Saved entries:
..........
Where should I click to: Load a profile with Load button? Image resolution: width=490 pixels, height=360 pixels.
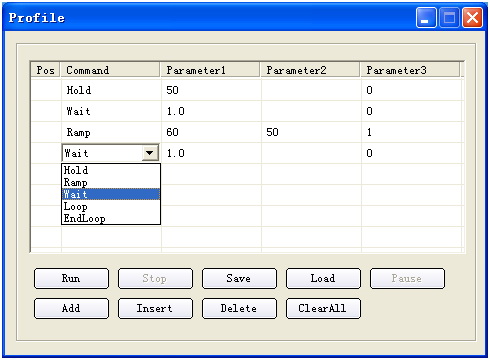[x=323, y=278]
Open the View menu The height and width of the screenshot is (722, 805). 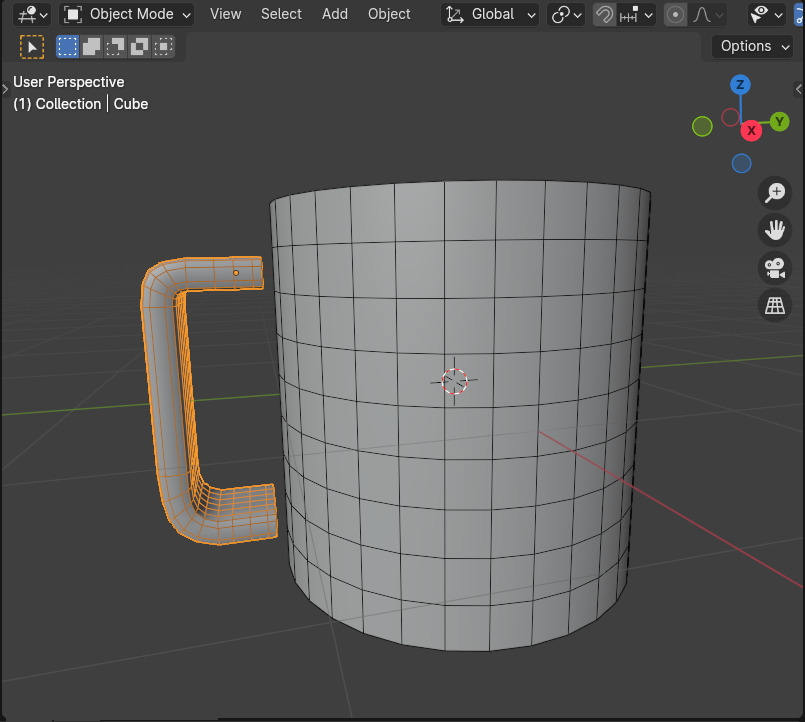tap(225, 14)
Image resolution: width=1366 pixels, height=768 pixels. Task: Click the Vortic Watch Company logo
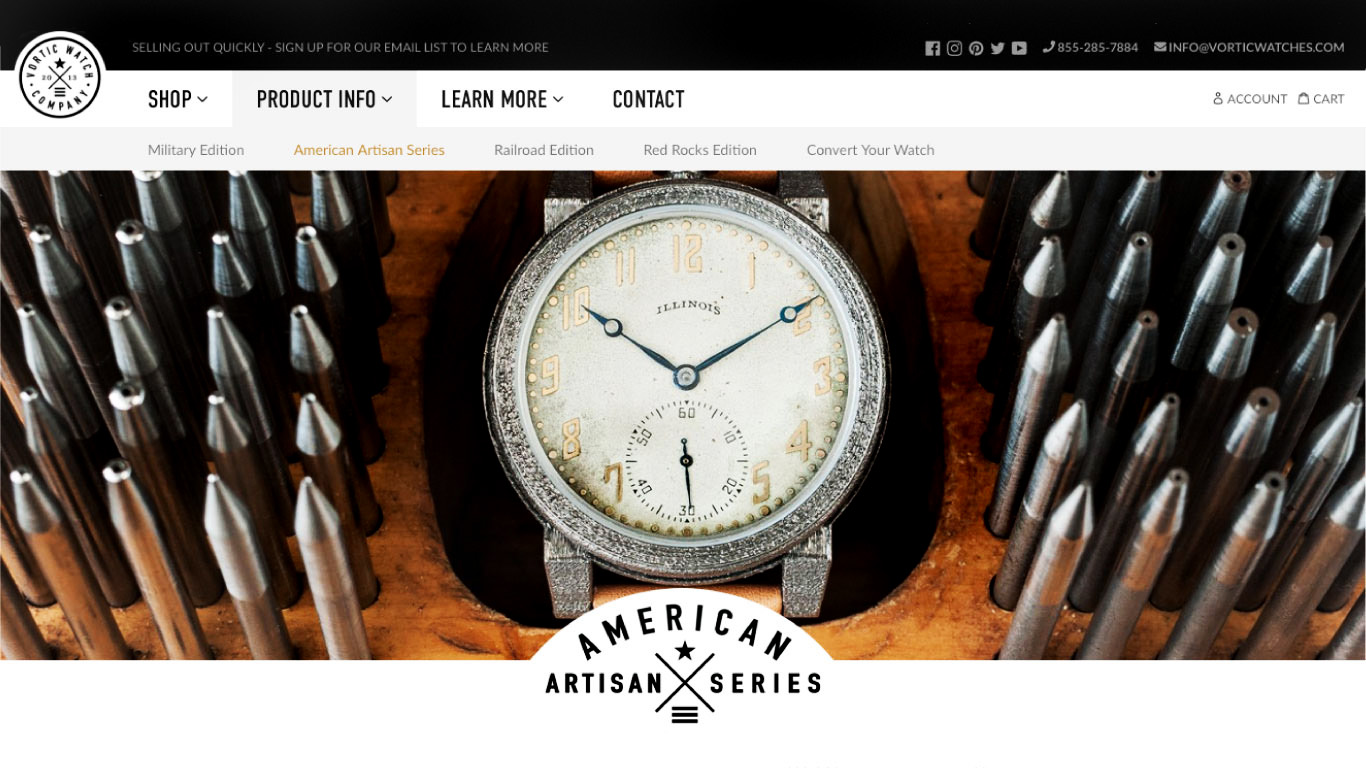60,76
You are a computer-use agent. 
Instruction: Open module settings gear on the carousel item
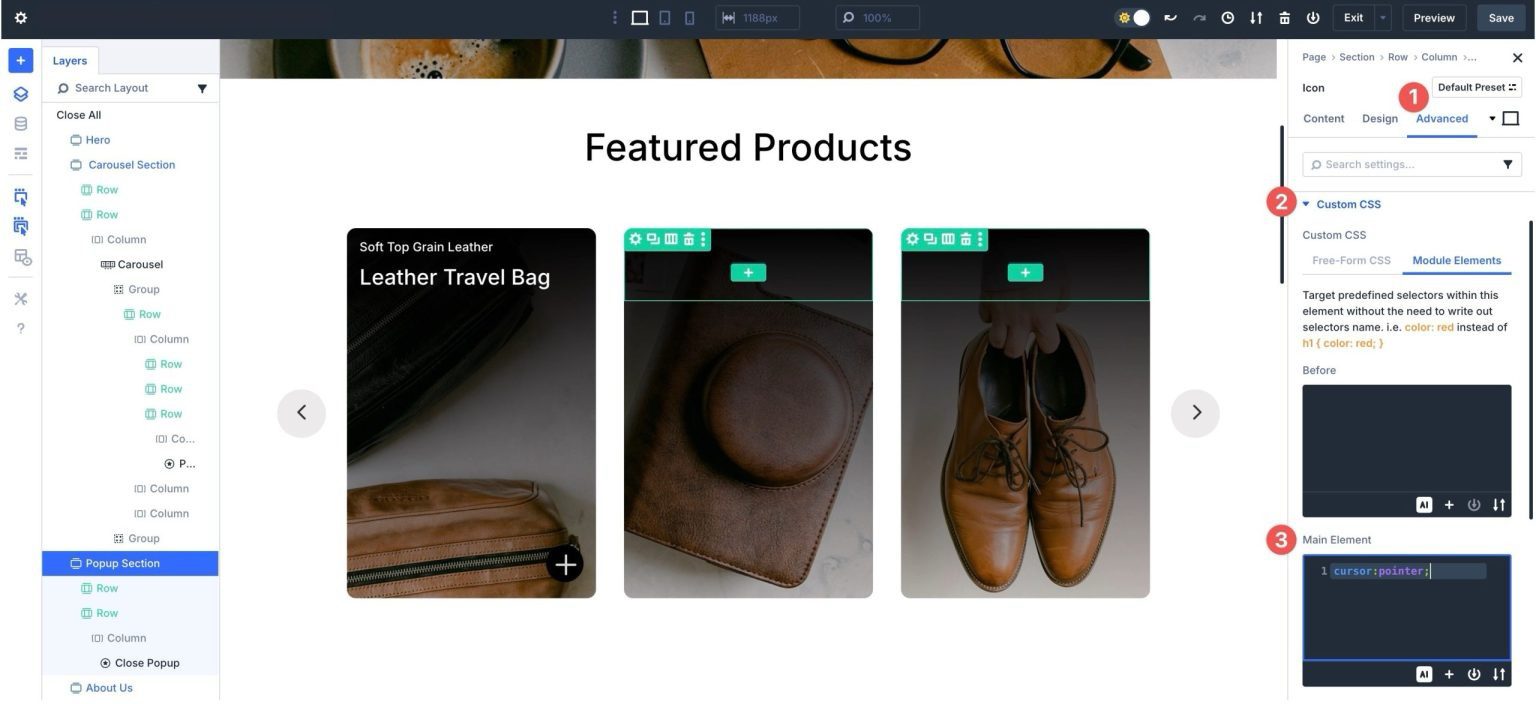[x=635, y=238]
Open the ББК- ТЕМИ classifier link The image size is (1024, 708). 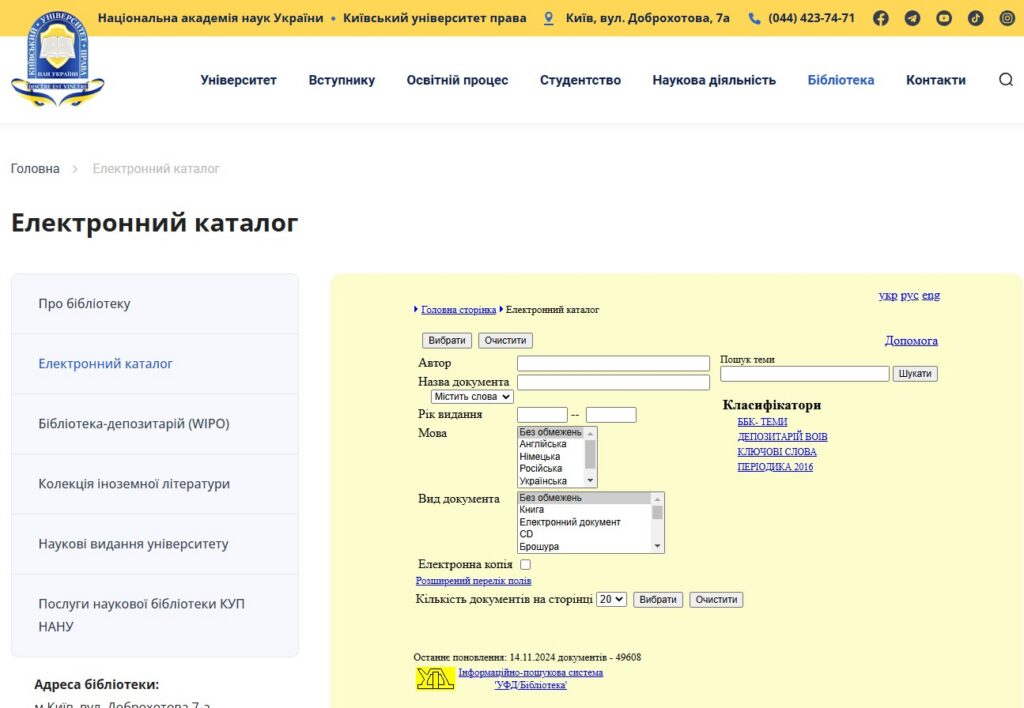[762, 422]
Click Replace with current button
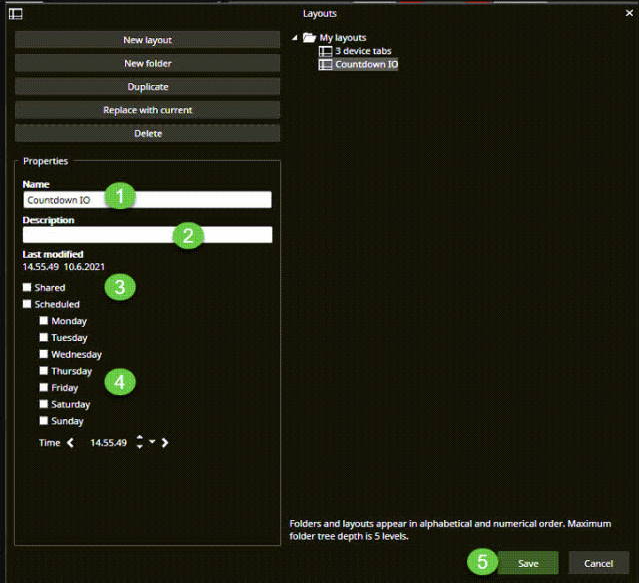Viewport: 639px width, 585px height. (147, 110)
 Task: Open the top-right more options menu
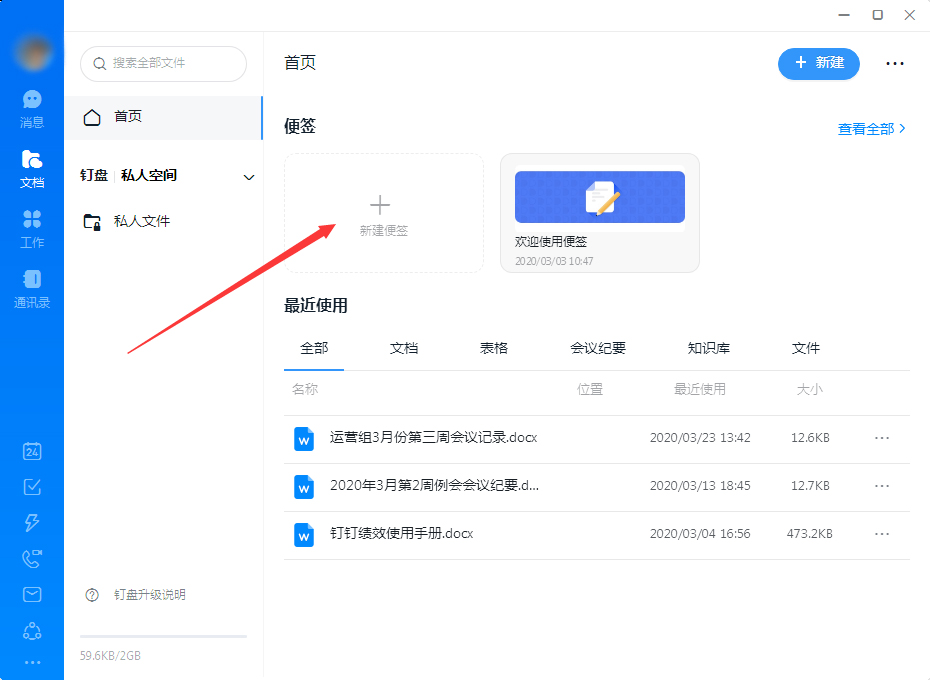click(x=894, y=63)
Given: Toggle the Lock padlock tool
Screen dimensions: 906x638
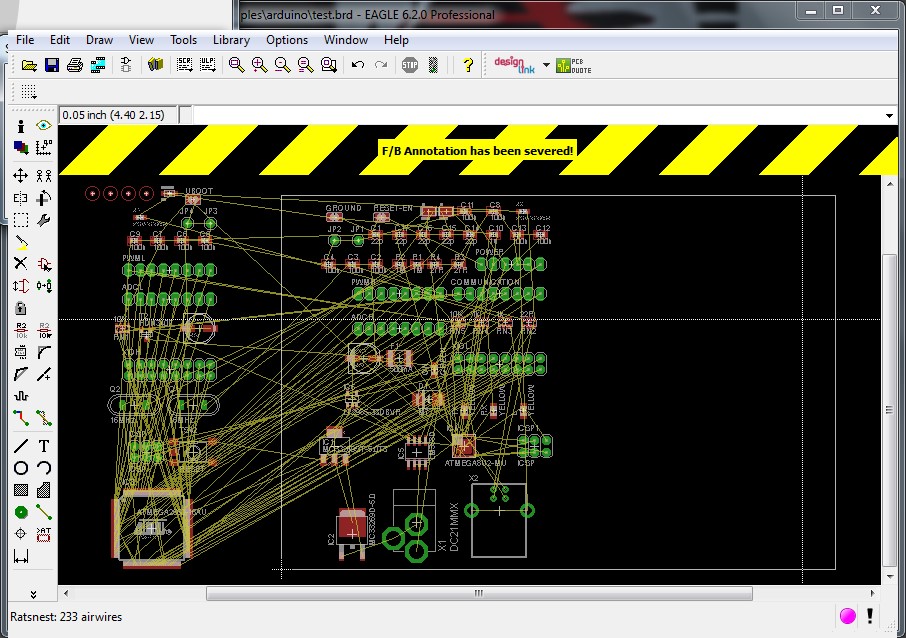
..........
→ **WHAT YOU NEED TO DO**:
Your task is to print exactly the lines from the one containing "Task: Open the top-right more options menu" through the final line of the records above, with no pictures and nothing more.

→ **ANSWER SPACE**:
 Task: Open the top-right more options menu
click(x=894, y=63)
Given: Toggle the Lock padlock tool
Screen dimensions: 906x638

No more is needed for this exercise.